Pengarang Syarh Muntahâ al-Irâdah menyatakan, awshâ dan washshâ maknanya sama, bentuk isim-nya al-washiyyah dan al-wishâyah, secara bahasa artinya al-amru (perintah). Ibn Manzhur dalam Lisân al-‘Arab menyatakan: awshâ ar-rajula wa washshâhu artinya ‘ahida ilayhi (mengamanat-kan kepada dia).Abu Ubaid menyatakan, washshaytu asy-syay’a artinya washaltuhu (menyambungkannya).
Washiyyah adalah apa yang diwasiatkan. Disebut washiyyah karena ketersambungannya dengan perkara si mayit, sebab dengan itu si mayit menyambungkan perkara dalam masa hidupnya dengan perkara setelah kematiannya. Karena itu, di dalam Mathâlib ûlî an-Nuhâ dinyatakan, wasiat (al-washiyyah) secara syar’i adalah perintah melakukan tasharruf pasca kematian. Misal: seseorang berwasiat kepada orang lain untuk menikahi putrinya, memandi-kan dirinya jika wafat; manjadi imam shalat atas jenazahnya; atau berupa pesan-pesan kebaikan kepada anak keturunannya; atau perintah tasharruf atas harta peninggalannya; dsb.
Hanya saja menurut Muhammad Al-Khathib asy-Sarbini dalam Mughni al-Muhtâj, dalam istilah para fukaha al-wishâyah dibedakan dari al-washiyyah. Istilah al-wishâyah untuk menyebut amanat kepada orang yang mengurusi orang sepeninggal dia. Adapun al-washiyyah adalah at-tabarru’ al-mudhâf (donasi harta yang disandarkan pada waktu akan datang) pada waktu pasca kematiannya. Dari sini jelas bahwa perintah atau amanat seseorang agar dilakukan setelah ia meninggal dunia itu, jika terkait dengan tasharruf atas harta yang ia tinggalkan, disebut al-washiyyah (wasiat), sedangkan untuk masalah selainnya disebut al-wishâyah.

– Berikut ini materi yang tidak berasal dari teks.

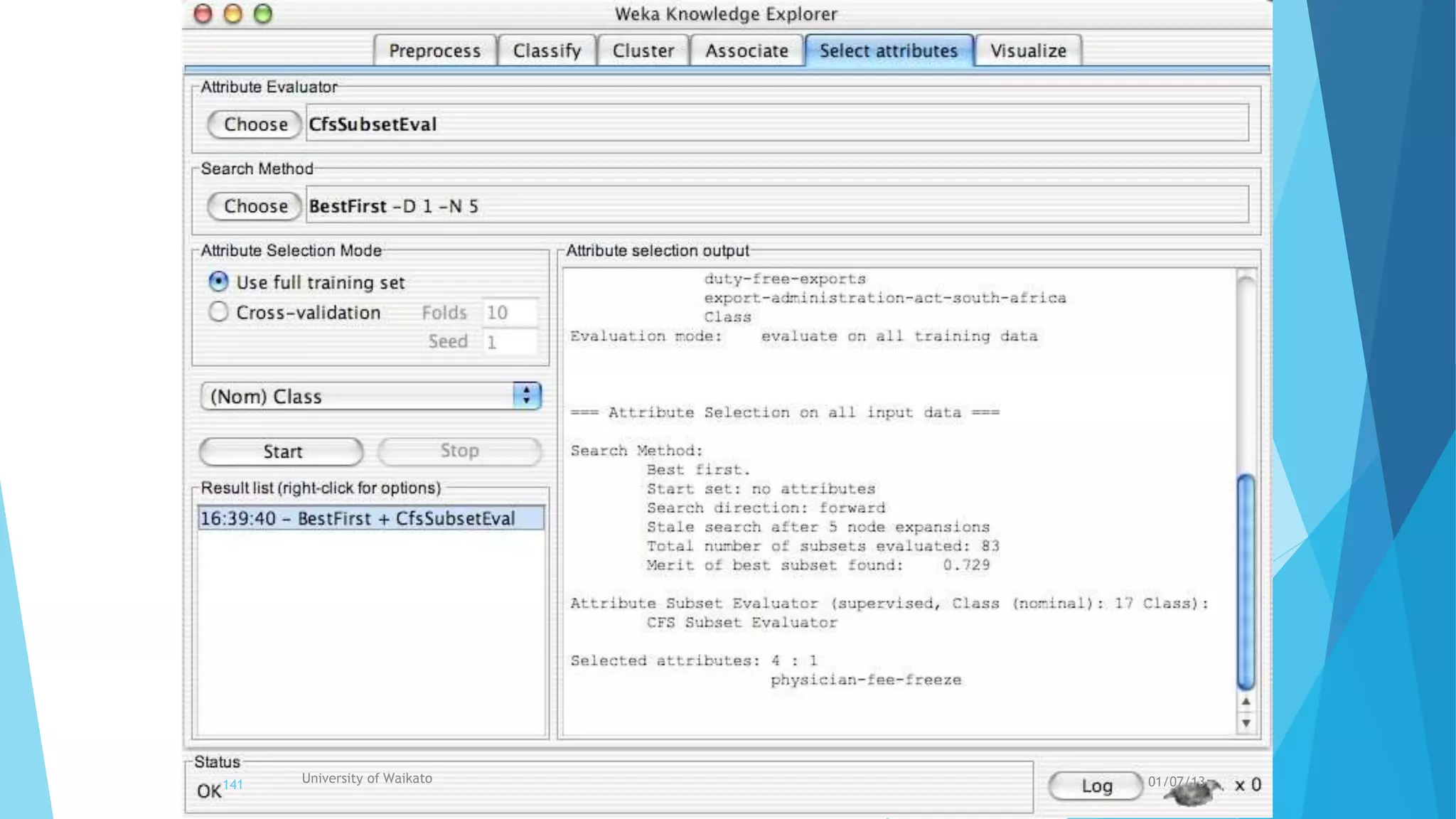1456x819 pixels.
Task: Open the Log window
Action: click(x=1096, y=786)
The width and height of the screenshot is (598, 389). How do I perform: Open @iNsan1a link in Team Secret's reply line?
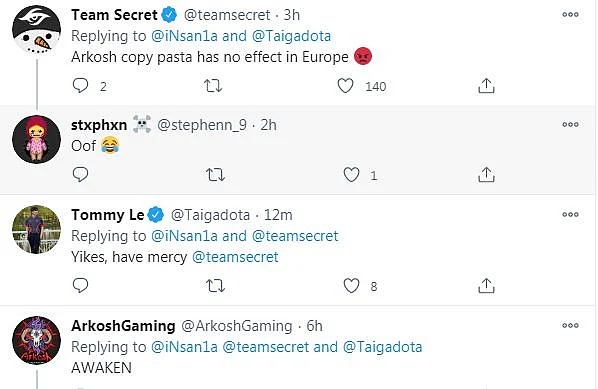click(x=185, y=36)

Legalitas dan Hukum Wasiat
Wasiat (al-washiyyah) disyariatkan di dalam Islam berdasarkan al-Quran (QS al-Baqarah: 180 dan 240; an-Nisa’: 11-12; al-Maidah: 106), as-Sunnah dan Ijmak Sahabat. Ibn Umar menuturkan bahwa Rasul saw. pernah bersabda:
مَا حَقُّ امْرِئٍ مُسْلِمٍ لَهُ شَيْءٌ يُوصِي فِيهِ يَبِيتُ لَيْلَتَيْنِ إلَّا وَوَصِيَّتُهُ مَكْتُوبَةٌ عِنْدَهُ
Tidak layak seorang Muslim yang memiliki sesuatu yang ia wasiatkan, untuk tidur dua malam kecuali wasiatnya tertulis ada di sisinya (Muttafaq ‘alayh).
Hadis ini sekaligus menunjukkan bahwa wasiat secara tertulis itu dianjurkan.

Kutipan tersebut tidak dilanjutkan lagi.